You Are Not Alone
- Robin Keesler
- Jan 1
- 4 min read
Today marks the 2 month anniversary of my "new life" here in Puerto Vallarta, Mexico.
After 12 years as a 911 paramedic, working long shifts and many hard nights on the ground ambulance and as a critical care flight paramedic, I decided (or the universe decided) that I would be taking a medical leave of absence this year.
How the tides did turn, and quickly.
If you had asked me last year where I would be in my life right now, this certainly would not have been my answer.
Nothing about the last 3.5 months of my life makes any rational sense. Then again, divine intervention often does not.
2025 was a year of preparation for me.
I could not see that at the time, but it is grossly obvious to me now. I started actively seeking God and asking for divine guidance in my life last year, right around this time.
I have been one of those people that talks to God since I was young - but it has only been recently that I actually started listening again, instead of just talking, after a long stretch of thinking God loved me but wasn't interested in helping me.
I had developed my 1:1 private coaching program for women that want too stop binge eating and I knew it was FIRE! But Spirit said to wait.... I knew it was not the right time and I felt that putting my coaching on hold for a year was what I was being asked to do.
I listened.
I turned my attention to working full time at AMR in my paramedic job and started pulling OT like a mofo. It was hard, but I was able to stack cash like crazy. I was working all the time, not spending money and getting some great bonus money on the side.
It was a profound act of self love.
That past self hooked the Jan 1st, 2026 version of me UP.
I did not know that at the end of October I would be looking at a potentially significant medical procedure, that I would be taking a medical leave of absence, and that I would be moving to Puerto Vallarta, Mexico in order to complete the program ahead.
But Spirit knew.
And she helped me to prepare financially for this season, but also mentally, emotionally and spiritually.
Everything about this move still blows me away. Miracles and green lights and confirmations and divine appointments every time I turned around.
Things just started happening and unfolding in ways I could not have planned for.
The trust and spiritual growth that came out of this experience felt like a tool in my tool bag that God knew I was going to need going into 2026 - cause if 2025 was about preparation, 2026 feels like a year for EXPANSION.
The past 2 months have been a time of rest - for my mind and my body.
A lot of work and settling in, as well, but I woke up today feeling rested and ready for the adventure Spirit has in store for me.

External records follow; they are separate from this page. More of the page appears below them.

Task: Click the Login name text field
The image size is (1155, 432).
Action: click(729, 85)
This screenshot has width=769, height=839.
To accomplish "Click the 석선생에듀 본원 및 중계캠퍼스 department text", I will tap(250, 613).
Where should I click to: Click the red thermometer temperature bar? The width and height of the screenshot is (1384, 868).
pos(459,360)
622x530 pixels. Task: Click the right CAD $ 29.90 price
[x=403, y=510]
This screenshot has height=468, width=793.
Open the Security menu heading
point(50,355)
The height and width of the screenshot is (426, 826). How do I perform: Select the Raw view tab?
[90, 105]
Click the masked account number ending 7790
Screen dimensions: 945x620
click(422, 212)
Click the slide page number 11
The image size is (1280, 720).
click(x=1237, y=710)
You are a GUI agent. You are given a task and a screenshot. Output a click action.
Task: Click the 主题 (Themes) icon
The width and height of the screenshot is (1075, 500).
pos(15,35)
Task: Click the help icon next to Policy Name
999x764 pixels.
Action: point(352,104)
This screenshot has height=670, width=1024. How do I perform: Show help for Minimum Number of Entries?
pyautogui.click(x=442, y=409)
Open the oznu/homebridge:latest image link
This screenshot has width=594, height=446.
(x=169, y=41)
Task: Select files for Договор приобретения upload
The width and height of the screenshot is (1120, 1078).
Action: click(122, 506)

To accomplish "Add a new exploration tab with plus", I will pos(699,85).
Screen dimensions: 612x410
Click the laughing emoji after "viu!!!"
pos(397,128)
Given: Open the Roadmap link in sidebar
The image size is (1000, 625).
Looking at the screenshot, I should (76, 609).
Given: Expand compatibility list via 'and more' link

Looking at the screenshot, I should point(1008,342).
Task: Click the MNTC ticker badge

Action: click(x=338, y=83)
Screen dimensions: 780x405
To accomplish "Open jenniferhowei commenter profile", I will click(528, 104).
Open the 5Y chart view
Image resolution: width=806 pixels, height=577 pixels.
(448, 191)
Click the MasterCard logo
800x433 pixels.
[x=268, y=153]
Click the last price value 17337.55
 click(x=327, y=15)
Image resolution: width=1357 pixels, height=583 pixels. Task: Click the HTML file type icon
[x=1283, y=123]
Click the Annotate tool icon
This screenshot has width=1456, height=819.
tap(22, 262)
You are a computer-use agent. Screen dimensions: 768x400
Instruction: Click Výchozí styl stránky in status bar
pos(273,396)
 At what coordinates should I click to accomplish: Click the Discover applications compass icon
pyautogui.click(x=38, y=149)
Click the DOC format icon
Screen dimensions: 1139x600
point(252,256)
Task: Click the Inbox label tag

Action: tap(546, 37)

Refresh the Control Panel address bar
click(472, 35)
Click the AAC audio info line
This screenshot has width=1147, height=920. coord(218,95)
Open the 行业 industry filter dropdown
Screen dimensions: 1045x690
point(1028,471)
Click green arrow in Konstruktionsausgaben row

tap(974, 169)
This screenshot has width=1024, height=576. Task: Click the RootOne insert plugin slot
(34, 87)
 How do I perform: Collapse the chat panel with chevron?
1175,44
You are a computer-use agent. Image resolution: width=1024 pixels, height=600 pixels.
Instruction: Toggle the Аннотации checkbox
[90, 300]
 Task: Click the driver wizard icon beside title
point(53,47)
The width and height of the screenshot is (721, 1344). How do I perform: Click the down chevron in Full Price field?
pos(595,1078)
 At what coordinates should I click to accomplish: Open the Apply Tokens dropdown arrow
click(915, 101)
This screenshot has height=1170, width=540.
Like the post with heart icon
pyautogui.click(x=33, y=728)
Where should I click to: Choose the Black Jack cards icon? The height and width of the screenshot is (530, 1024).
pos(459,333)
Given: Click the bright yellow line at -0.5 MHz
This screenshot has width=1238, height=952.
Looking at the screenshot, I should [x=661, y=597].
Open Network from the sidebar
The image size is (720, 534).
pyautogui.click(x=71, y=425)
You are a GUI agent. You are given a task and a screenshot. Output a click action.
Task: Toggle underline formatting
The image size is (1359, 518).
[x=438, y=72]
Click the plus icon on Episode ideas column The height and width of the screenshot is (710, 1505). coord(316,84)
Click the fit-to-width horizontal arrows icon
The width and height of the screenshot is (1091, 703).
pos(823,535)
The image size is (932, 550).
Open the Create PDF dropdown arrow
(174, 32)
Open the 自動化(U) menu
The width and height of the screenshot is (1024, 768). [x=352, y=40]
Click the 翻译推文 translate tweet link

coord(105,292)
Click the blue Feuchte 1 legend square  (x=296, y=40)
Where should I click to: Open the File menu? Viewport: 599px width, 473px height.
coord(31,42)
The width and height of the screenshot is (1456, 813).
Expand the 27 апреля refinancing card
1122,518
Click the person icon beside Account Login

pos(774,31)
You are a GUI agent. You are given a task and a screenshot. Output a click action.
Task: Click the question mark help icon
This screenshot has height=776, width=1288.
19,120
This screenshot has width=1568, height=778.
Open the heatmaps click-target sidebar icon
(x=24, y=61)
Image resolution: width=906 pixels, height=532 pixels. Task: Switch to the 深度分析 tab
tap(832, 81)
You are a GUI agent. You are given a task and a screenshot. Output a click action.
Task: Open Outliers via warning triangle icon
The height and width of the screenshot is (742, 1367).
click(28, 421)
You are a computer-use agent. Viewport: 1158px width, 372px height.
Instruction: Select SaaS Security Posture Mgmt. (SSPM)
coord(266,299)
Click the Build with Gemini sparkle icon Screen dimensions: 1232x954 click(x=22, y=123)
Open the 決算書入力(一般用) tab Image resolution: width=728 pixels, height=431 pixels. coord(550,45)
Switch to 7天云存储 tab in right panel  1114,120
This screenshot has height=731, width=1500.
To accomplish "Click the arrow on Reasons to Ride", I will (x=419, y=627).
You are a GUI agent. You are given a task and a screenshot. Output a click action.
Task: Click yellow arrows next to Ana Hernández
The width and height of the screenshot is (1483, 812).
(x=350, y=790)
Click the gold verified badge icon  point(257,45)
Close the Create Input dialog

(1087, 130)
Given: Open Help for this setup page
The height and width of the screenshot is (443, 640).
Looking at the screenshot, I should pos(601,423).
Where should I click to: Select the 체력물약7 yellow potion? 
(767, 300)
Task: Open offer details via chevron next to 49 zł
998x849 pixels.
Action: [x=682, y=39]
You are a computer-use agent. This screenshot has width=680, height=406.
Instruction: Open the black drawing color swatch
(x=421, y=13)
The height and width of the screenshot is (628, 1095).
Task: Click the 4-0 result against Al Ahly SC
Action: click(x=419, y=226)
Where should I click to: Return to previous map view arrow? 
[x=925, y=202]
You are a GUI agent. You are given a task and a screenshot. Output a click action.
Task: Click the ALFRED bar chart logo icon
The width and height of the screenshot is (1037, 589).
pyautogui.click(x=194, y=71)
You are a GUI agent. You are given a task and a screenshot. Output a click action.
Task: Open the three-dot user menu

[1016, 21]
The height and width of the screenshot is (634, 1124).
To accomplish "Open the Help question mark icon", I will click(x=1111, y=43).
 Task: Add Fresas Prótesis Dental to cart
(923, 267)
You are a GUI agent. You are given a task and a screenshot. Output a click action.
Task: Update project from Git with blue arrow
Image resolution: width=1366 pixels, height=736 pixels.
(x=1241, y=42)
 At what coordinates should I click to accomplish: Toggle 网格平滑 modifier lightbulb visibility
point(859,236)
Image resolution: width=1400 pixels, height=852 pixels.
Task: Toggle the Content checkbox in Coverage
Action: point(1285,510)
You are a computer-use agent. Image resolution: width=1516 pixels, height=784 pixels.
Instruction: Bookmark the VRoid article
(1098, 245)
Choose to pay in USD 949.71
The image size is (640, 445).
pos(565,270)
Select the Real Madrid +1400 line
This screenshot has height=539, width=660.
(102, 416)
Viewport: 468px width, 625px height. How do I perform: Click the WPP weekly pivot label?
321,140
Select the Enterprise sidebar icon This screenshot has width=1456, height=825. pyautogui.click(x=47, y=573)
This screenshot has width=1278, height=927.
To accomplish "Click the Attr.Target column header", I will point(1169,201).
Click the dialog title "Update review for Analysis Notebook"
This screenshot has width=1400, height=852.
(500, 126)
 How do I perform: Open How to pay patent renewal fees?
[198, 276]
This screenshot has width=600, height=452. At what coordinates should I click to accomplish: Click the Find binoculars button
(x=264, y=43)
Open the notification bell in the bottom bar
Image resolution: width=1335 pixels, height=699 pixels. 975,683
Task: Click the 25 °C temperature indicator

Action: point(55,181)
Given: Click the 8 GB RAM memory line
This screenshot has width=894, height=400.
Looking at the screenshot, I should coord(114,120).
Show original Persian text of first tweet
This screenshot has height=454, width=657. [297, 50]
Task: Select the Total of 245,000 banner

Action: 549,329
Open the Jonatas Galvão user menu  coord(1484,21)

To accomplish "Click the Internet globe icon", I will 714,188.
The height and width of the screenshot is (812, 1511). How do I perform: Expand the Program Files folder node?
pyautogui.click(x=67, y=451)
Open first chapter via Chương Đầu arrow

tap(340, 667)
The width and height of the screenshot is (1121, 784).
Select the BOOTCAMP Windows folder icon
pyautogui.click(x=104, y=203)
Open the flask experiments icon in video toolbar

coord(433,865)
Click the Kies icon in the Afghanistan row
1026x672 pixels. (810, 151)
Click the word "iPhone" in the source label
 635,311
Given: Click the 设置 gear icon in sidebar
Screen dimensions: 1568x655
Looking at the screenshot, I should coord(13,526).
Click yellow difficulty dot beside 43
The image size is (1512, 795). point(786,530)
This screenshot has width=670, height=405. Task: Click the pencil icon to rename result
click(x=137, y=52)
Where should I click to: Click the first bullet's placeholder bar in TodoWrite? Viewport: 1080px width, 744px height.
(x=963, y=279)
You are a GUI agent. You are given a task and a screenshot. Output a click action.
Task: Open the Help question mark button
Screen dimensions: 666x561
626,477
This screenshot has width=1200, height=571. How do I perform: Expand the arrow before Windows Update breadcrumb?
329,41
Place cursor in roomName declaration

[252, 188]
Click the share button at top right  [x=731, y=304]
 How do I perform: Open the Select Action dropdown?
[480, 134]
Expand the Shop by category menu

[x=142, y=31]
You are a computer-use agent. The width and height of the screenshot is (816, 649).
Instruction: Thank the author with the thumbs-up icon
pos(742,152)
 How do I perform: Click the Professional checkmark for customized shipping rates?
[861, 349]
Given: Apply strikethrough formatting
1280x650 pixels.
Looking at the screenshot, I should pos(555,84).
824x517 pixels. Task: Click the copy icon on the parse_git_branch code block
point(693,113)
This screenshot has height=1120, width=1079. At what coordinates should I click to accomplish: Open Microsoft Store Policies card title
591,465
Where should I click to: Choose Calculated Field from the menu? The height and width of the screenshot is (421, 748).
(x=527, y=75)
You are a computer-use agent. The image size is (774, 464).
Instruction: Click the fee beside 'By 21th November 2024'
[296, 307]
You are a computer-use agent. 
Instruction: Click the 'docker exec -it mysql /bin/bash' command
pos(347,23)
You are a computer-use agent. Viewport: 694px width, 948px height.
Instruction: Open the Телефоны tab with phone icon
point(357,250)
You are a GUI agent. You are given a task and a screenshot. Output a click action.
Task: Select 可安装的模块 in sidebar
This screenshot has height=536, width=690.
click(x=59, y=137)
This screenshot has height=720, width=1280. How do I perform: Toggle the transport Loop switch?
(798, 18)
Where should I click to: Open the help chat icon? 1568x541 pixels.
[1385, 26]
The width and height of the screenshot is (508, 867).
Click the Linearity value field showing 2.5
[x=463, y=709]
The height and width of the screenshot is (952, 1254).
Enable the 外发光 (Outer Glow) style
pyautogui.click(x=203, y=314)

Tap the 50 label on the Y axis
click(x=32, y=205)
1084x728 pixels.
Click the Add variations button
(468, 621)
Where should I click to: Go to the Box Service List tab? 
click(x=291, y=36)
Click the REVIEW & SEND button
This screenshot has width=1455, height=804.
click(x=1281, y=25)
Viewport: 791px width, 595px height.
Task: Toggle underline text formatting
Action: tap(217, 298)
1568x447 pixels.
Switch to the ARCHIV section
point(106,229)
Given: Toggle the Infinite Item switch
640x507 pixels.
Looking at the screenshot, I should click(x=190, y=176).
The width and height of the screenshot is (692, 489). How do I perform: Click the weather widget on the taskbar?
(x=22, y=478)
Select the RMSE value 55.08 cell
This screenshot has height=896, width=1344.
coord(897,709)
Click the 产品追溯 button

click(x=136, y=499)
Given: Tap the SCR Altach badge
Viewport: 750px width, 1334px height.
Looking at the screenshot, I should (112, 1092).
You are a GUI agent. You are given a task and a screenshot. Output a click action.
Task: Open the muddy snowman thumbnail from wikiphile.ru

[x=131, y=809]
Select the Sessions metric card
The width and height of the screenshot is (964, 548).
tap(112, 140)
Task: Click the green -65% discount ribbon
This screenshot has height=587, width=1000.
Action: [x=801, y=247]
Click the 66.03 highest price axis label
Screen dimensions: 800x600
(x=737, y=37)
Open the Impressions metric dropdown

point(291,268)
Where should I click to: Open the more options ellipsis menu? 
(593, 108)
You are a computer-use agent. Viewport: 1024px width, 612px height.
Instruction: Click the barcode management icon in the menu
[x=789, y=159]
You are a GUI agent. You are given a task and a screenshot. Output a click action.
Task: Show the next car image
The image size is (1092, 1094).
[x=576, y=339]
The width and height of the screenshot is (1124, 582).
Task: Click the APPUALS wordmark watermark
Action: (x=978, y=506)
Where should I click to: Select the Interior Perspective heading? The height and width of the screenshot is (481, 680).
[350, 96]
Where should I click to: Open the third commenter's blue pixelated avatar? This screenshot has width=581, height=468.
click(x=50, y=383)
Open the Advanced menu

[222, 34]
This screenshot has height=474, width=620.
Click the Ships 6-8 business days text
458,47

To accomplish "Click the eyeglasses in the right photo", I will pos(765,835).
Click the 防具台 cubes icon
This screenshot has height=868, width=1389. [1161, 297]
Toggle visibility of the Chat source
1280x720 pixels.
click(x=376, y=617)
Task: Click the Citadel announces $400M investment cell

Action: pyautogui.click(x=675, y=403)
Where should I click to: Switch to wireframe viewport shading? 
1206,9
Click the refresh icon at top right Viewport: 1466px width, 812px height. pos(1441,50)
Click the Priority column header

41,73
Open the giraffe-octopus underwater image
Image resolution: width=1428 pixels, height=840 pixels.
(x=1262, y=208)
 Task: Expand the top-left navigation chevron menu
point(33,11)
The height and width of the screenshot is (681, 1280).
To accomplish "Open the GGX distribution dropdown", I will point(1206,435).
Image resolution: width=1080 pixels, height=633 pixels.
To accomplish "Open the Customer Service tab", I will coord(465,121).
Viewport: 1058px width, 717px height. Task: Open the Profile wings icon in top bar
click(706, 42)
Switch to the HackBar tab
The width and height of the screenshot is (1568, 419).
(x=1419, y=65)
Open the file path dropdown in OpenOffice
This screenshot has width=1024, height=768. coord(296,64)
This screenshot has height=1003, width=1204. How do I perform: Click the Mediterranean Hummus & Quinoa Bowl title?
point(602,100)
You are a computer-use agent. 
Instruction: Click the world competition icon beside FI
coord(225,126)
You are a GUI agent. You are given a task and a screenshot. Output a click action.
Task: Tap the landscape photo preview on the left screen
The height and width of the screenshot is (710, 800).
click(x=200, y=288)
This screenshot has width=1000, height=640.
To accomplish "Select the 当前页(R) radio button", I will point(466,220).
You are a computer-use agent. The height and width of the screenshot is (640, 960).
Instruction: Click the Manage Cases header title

I do now know what it is exactly, but I can feel that there is something shaking in that cosmic boardroom.
And I am here for it.
I am ready.
Ready to be open and follow her lead.
It's a strange feeling, I admit. To finally feel tuned in to divine guidance. To claim so boldly and insanely that the hand of God is on your life and that something important is happening.
But I feel it.
And I hope you do too.
Because even though this is all somewhat new for me - being in flow and feeling guided and supported by the cosmos - it was always available to me.
That belief that I clung to for so long - the one that said "I am alone" and "This is all on me" - that kept me from being able to tap into that guidance and support.
It's not the end of the world and you will still get to where you are going.
We always do.
I do believe it felt harder and lonelier than it needed to, though.
You are a powerful creator.
Your life has meaning and purpose.
And no matter how hard you fight it, or how much resistance you put in your path - your destiny will unfold and you will one day get to experience the profound love and support that is all around you when you finally surrender to that truth.
For those of you feeling alone, unsupported or like its all resting on your tired shoulders - I just want to offer that you don't have to wait for exhaustion or desperation before asking for help in some Hail Mary prayer like I did.
Love is always flowing towards you and through you.
And the moment you believe that and start to expect that support, it will begin to show up.
Give it a try.
Ask your spiritual team for help.
Then listen for their response.
Watch for their guidance.
Expect synchronicities.
Live life like everything is a miracle.
And miracles will start to happen everywhere!
PS: Spent a couple hours today journaling in the hammock by my pool and writing this for you.Perfect 78 degree day. Light breeze. Gentle sun rays sneaking through the cracks in the shade fence. Resting, relaxing and just BE-ing in the beautiful space that Divine Love created specifically for me, as an act of love and support as I prepare to walk the road that lies ahead.